_WHAT THIS EXERCISE ASKS_:
1 > In the debenture form, shorten the paragraph beginning "The Maker shall pay interest" while keeping its main facts.
2 > Reproduce the debenture form from "plus interest on" to "1. Payments.", swapping "unpaid" for "remaining".

_SELECTED EXTRACT_:

• • • • • • •

FORM OF NON-CONVERTIBLE 10% DEBENTURE
EXHIBIT
10.2
FORM
OF NON-CONVERTIBLE
10%
DEBENTURE
$___________
|
October
__, 2006
|
FOR
VALUE
RECEIVED, Theater Xtreme Entertainment Group, Inc., a Florida corporation (the
“Maker”),
with
its primary offices located at 000 Xxxxxxxxx Xxxxxxxxx, Xxxxxx X & X,
Xxxxxx, Xxxxxxxx 00000, promises to pay to the order of ________________, or
its
registered assigns (the “Payee”),
upon
the terms set forth below, the principal sum of ______________ ($____________)
plus interest on the unpaid principal sum outstanding at the rate of 10% per
annum (this “Debenture”).
Capitalized
terms used and not otherwise defined herein that are defined in the Securities
Purchase Agreement, dated October __, 2006 (the “Purchase
Agreement”)
shall have the respective meanings given such terms in the Purchase
Agreement.
1. Payments.
(a)
The
full
amount of principal and accrued interest under this Debenture shall be due
on
the earlier of (i) November 13, 2007 and (ii) the date that the Maker shall
have
received net proceeds, in the aggregate since the issue date of this Debenture
and in one or more transactions during such period, from debt and/or equity
financings, of at least $2,000,000 (the “Maturity
Date”),
unless due earlier in accordance with the terms of this Debenture.
(b)
The
Maker
shall pay interest to the Payee on the aggregate then outstanding principal
amount of this Debenture at the rate of 10% per annum, payable quarterly on
January 1, April 1, July 1 and October 1, beginning on April 1, 2007, and on
the
Maturity Date which interest shall accrue as of October 13, 2006.

• • • • • • •

(Stored items from a collection)
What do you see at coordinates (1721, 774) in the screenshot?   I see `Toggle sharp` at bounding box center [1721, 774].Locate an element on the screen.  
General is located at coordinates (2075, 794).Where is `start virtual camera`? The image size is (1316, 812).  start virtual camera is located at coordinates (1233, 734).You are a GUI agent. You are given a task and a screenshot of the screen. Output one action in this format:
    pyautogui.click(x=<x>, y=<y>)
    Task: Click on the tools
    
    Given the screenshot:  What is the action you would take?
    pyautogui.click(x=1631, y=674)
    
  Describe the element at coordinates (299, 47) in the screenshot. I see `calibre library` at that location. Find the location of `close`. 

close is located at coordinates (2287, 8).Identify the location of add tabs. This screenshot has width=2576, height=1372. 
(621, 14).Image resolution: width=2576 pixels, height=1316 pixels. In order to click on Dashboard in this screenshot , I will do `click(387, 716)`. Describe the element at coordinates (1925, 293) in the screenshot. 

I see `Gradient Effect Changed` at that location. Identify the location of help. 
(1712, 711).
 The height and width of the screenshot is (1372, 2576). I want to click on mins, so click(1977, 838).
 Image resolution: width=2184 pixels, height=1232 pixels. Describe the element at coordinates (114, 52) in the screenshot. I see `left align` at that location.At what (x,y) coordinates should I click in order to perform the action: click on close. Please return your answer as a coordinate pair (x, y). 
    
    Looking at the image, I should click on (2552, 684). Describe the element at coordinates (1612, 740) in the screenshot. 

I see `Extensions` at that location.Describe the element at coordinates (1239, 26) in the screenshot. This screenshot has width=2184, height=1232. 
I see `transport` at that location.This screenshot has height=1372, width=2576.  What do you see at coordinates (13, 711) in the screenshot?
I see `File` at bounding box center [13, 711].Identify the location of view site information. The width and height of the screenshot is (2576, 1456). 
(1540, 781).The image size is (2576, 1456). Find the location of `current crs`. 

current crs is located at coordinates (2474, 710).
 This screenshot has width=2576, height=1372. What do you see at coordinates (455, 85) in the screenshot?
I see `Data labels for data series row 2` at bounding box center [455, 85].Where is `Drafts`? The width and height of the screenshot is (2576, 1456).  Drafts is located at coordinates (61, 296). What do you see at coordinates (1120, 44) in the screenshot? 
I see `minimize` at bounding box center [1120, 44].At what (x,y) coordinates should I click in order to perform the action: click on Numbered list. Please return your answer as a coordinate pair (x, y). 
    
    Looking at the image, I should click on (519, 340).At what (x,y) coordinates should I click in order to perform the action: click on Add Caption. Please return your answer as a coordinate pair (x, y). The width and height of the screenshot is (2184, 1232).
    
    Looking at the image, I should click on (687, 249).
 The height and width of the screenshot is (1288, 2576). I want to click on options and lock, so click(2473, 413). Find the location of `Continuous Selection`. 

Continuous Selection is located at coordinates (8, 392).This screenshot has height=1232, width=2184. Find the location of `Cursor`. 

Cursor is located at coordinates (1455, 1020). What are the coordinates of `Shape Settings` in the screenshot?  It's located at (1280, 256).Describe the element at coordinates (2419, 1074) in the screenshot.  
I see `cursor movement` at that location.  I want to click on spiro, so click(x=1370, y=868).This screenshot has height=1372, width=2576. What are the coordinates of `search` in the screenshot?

• • • • • • •

_RESULTS FOR EACH TASK_:
1 > The Maker pays the Payee interest at 10% per annum on the outstanding principal. Payments are due quarterly on January 1, April 1, July 1 and October 1, starting April 1, 2007, and on the Maturity Date. Interest accrues as of October 13, 2006.

2 >
plus interest on the remaining principal sum outstanding at the rate of 10% per
annum (this “Debenture”).
Capitalized
terms used and not otherwise defined herein that are defined in the Securities
Purchase Agreement, dated October __, 2006 (the “Purchase
Agreement”)
shall have the respective meanings given such terms in the Purchase
Agreement.
1. Payments.